◆ **Extract to read**:
Content starts
Have you ever met someone who simply doesn’t get it?
You try to ignore his calls, day after day, but he keeps calling.
Well, that’s what happened to me recently.
Perhaps it is my Chinese upbringing, I always try to choose an indirect and subtle way of sending a persistent suitor this message – “I’m sorry, I’m not interested” through a non-response.
However, this proves to be especially tough now when I meet so many people during business-related networking events, and the protocol is meet, greet and exchange business cards with everyone who shows an interest in my media start-up.
Last month during one of many Chinese New Year gala celebrations, I met a doctor/entrepreneur while chatting with a few wine-sipping business investors and financial professionals. After a few glasses of champagne, this medical entrepreneur started steering the conversation to himself, talking about his credentials, his clients, his worldly travels. And just as awkward as this sudden hijacking of our circle of conversations, was his speedy shift of focus from others towards me –
“So, when I am back from Europe, I’m going to call you. And we’ll get together – ok?” Mr. X said.
Somewhat stunned; I smiled politely, “ok.”
I didn’t think too much of it, we were talking in a crowd; I thought that was simply social courtesy. Little did I know; he meant business. He called not once, but numerous times a day for several days in a row after returning to New York from his overseas trip.
Content ends
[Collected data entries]
Content starts
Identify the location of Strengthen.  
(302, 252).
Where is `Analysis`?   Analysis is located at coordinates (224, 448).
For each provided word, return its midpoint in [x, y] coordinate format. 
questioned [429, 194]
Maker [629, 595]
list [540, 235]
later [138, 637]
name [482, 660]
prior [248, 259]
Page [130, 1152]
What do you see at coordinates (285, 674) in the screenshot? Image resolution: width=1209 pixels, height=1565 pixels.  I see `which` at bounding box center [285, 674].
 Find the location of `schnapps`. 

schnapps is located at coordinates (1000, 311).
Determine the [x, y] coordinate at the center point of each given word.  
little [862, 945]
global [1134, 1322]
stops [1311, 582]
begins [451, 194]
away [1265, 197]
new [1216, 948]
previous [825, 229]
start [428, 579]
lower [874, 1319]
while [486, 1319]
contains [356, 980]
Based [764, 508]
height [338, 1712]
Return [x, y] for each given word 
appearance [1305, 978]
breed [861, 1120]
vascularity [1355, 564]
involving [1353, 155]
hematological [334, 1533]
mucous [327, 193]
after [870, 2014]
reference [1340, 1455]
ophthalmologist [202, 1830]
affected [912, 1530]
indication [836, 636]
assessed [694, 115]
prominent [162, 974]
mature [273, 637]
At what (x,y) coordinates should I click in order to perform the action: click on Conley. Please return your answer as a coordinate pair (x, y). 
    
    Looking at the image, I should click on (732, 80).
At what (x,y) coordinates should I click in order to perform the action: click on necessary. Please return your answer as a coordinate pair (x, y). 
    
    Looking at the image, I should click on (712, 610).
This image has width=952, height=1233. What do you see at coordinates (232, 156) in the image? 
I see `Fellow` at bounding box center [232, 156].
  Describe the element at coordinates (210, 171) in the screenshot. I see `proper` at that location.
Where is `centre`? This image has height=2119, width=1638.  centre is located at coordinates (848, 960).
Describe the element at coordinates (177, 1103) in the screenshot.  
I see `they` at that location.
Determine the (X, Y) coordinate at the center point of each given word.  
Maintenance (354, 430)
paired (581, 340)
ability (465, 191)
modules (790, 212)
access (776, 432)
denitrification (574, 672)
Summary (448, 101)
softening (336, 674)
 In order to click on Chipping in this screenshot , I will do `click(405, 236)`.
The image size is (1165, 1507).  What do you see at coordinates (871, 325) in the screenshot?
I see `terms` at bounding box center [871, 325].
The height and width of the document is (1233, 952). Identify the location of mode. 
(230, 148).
Content ends
◆ **Problems and tasks**:
1/ Rewrite the paragraph beginning "I didn't think too much of it" from the passage about a persistent suitor in a shorter form, keeping its main facts.
2/ Supply the next few sentences of the passage about a persistent suitor, picking up right after its final sentence.

◆ **Answers to the exercises**:
1/ Because the conversation happened in a crowd, the narrator took the remark as simple social courtesy. He meant it, though. After returning to New York from his overseas trip, he called many times a day for several days in a row.

2/
Earlier this week, while I was having a meeting with my intern going over details of a research project; my phone rang. I picked it up and saw that same number I suspected belonged to this man…
“Urr…” I bellowed out. As I was staring at the ringing phone, my intern cut in.
“Who is it?” Rachel asked sympathetically.
I looked at Rachel…my lips opened without a word, but my face betrayed a pound of disgust.
Without missing a beat, Rachel blurted out – “Do you want to ditch him?”
“Ha! ” I burst out laughing. “Rachel! How did you know?”
“Do you want to ditch him? Do you want to ditch him?” Rachel shouted again and again.
I was both shocked and delighted first by Rachel’s command of an American idiom – “ditch” – that is not quite my verbiage. Then, she quickly offered a quick fix using modern technology to lose someone in a subtle way – that is indeed my style.
“I know this software – it’s a free apps you can download. You program the number you want to ignore, and it won’t even show up on the other person’s phone that you’d ignored him. It’s easy, you should get it!!”
I was amazed. I was impressed.
You see, Rachel is a foreign student from Shandong, China who’s only been in New York working as my intern for a few weeks. When I first met her last
month, she was very apologetic about her English.
“I want to improve my speaking skills, so I listen to online podcasts, and watch American TV a lot.” Rachel explained.
“Perfect! That’s how I learned American English too!” I replied.
Rachel’s English is comprehensible albeit tentative. Since English is her second language, she always appears rather formal in her speech mannerism, and speaks slowly and carefully. It’s obvious that she wanted to pronounce her words correctly and clearly to make herself understood. Rachel had never used an American slang or idiom with me during her two week internship, so her impromptu “Do you want to ditch him?” came out as a delightful surprise!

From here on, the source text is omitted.